Let $A$ is a commutative ring with $1$ and $a$, $b$ are the elements of $A$ such that $a+b=1$ and there is some $n>0$ , $(ab)^n=0$. Prove: $(1)=(a^n)+ (b^n)$.
I would say it's kind of easy one, but somehow I got stuck on it too long. Please help me !
There is a more general phenomenon here. Suppose that $A$ is a commutative ring with unity, and $I, J \subset A$ are ideals. Then if $I + J = A$, then $I^{n} + J^{m} = A$ for any $n, m > 0$.
The proof is as follows.
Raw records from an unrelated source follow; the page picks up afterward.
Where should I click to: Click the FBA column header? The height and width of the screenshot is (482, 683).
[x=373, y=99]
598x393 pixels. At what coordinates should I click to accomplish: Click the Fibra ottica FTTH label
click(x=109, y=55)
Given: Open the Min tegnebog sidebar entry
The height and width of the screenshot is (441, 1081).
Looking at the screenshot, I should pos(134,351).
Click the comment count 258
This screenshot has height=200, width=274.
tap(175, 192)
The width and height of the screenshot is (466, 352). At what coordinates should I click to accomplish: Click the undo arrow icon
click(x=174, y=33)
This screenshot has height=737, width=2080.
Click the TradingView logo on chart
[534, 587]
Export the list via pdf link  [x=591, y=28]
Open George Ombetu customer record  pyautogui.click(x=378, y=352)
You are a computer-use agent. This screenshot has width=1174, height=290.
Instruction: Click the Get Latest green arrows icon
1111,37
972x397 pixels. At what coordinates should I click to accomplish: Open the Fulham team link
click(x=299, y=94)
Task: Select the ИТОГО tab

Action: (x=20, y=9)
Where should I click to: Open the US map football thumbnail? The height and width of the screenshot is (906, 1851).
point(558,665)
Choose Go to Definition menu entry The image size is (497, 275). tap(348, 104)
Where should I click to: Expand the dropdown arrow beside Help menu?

If $I + J = A$, then there exist $i \in I, j \in J$ such that $i + j = 1$. Then $(i+j)^{m+n} = 1^{m+n} = 1$. By the binomial theorem,
$$(i+j)^{m+n} = \sum_{k = 0}^{m+n} {m+n \choose k} i^{k}j^{m+n-k}$$
For $k \geqslant n$, the term $i^{k}j^{m+n-k} \in I^{n}$. If $k < n$, then $m+n-k > m$, so $i^{k}j^{m+n-k} \in J^{m}$. Hence, $1 = (i+j)^{m+n} \in I^{n} + J^{m}$. For your particular question, take $I = (a), J = (b)$.